Onboard space shuttle Endeavour — on target for launch this Friday — thin, one-inch square chips are headed for mounting on the International Space Station. Developed by technologists at Cornell University in Ithaca, New York, the three fingernail-sized satellites are prototypes of big things to come in terms of space research.
“Their small size allows them to travel like space dust,” said Mason Peck, associate professor of mechanical and aerospace engineering at Cornell.
“Blown by solar winds, they can ‘sail’ to distant locations without fuel,” Peck said. “We’re actually trying to create a new capability and build it from the ground up. We want to learn what’s the bare minimum we can design for communication from space,” he said.
Exposure to space
The trio of chips will be affixed to the Materials International Space Station Experiment (MISSE-8) pallet. The pallet will be attached to the space station, exposing the chips to the harsh conditions of space to see how they hold up and transmit data.

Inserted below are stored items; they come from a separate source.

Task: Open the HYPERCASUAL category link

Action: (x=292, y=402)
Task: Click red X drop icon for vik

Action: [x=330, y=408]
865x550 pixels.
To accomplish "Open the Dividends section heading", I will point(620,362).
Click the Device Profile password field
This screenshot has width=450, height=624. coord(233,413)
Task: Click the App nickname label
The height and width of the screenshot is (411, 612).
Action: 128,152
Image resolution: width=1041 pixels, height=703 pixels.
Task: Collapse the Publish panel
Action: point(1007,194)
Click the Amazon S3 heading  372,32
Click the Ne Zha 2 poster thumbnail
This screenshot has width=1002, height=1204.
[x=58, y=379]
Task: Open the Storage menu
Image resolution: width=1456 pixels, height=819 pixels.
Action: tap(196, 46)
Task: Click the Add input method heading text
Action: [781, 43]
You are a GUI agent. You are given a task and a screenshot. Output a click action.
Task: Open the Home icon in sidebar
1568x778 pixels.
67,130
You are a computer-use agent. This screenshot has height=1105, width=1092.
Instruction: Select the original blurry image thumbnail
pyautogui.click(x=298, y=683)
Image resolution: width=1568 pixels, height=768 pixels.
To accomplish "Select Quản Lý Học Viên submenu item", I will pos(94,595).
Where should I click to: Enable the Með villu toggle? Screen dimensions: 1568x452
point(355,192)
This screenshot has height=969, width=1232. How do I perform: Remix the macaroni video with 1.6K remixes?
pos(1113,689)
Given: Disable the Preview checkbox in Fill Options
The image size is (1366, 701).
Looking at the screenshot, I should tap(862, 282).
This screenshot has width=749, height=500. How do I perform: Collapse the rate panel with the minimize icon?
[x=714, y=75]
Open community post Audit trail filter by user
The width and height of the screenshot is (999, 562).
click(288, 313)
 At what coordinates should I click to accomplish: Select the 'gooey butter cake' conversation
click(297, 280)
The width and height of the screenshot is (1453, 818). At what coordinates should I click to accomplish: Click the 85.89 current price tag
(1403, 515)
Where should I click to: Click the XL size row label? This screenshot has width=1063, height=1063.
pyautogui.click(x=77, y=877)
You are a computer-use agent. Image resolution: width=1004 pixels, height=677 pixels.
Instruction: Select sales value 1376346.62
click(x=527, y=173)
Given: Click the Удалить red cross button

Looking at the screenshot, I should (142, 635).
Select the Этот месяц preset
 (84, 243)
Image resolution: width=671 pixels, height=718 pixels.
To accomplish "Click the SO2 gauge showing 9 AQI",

After return to Earth following a few years of space exposure, the chips on MISSE-8 will be studied to see how they held up during their space voyage.
The three prototypes were built entirely by Cornell undergraduates Zac Manchester (class of 2011) and Ryan Zhou (2010) and doctoral candidate Justin Atchison (2010).
Personal electronics
Peck said in a just-issued Cornell press statement that the prototypes are physically identical, but each transmits differently.
“That’s very important because it’s a pathfinder for something we hope to do in the future. We want to launch a huge number of these things simultaneously but still sort out which is which.”
The current prototypes are mostly made of commercial parts, but Peck’s group has partnered with Draper Lab in Boston to work on making a more space-ready prototype.
“We’re seeing such an explosion in personal electronics … all these components are super high performance, and they have far outstripped what the aerospace industry has at its disposal,” said Peck, noting that these technologies were used on the small satellites.